**Given task**
Print the following lines exactly as they appear, starting with the line that contains "This screenshot has width=500, height=552." and continuing up to and including the line that contains "(1367, 308)".

Word and item position data:
<<<<

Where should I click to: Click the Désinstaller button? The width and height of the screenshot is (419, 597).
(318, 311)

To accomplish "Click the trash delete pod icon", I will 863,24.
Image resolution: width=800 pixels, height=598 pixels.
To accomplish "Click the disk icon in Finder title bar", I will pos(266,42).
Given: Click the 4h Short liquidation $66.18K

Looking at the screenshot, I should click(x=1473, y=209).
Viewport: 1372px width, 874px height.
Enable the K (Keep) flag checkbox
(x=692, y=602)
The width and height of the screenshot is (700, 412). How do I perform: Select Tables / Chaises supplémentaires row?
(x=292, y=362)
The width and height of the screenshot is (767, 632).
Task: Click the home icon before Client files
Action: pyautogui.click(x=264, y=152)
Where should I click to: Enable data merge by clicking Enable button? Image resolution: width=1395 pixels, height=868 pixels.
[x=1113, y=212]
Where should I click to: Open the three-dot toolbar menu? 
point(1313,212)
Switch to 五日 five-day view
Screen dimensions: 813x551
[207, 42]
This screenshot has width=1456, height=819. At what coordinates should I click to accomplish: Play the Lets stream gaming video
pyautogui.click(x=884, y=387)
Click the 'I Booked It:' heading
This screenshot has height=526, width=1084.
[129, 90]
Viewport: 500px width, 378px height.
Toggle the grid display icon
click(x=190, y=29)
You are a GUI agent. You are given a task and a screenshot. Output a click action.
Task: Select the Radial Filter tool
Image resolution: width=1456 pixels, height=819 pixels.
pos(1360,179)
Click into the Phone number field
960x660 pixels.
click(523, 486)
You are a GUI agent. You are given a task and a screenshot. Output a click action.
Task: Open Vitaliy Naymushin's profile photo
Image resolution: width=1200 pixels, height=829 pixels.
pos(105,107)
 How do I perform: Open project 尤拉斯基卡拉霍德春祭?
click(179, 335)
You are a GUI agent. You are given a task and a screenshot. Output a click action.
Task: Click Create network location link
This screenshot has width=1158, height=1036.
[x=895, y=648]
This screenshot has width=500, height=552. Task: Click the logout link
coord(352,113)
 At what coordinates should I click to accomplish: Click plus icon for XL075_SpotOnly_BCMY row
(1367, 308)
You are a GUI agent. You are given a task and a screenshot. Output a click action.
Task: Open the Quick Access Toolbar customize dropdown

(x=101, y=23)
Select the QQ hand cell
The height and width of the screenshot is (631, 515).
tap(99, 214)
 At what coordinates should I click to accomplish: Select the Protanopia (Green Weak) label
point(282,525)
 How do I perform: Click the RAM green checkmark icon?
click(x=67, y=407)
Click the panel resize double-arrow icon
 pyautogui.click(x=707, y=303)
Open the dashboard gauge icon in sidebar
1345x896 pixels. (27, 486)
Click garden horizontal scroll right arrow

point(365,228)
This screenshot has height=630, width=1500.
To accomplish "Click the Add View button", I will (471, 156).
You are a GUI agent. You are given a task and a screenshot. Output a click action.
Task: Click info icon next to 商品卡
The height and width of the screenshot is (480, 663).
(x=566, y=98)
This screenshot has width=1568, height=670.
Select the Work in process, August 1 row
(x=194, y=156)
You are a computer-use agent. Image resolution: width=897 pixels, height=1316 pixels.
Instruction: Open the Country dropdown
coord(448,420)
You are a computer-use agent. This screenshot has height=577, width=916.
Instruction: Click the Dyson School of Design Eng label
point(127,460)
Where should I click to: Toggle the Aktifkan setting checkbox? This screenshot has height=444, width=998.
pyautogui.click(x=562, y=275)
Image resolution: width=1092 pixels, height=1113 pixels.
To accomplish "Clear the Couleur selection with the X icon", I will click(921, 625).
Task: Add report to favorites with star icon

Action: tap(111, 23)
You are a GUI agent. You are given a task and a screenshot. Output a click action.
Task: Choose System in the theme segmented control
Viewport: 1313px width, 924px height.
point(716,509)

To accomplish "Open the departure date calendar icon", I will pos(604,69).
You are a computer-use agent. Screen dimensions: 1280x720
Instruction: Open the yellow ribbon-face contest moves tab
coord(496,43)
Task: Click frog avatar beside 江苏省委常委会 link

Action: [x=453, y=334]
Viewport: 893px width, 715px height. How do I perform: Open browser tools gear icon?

>>>>

**Response to this exercise**
This screenshot has width=500, height=552. Task: Click the logout link
coord(352,113)
 At what coordinates should I click to accomplish: Click plus icon for XL075_SpotOnly_BCMY row
(1367, 308)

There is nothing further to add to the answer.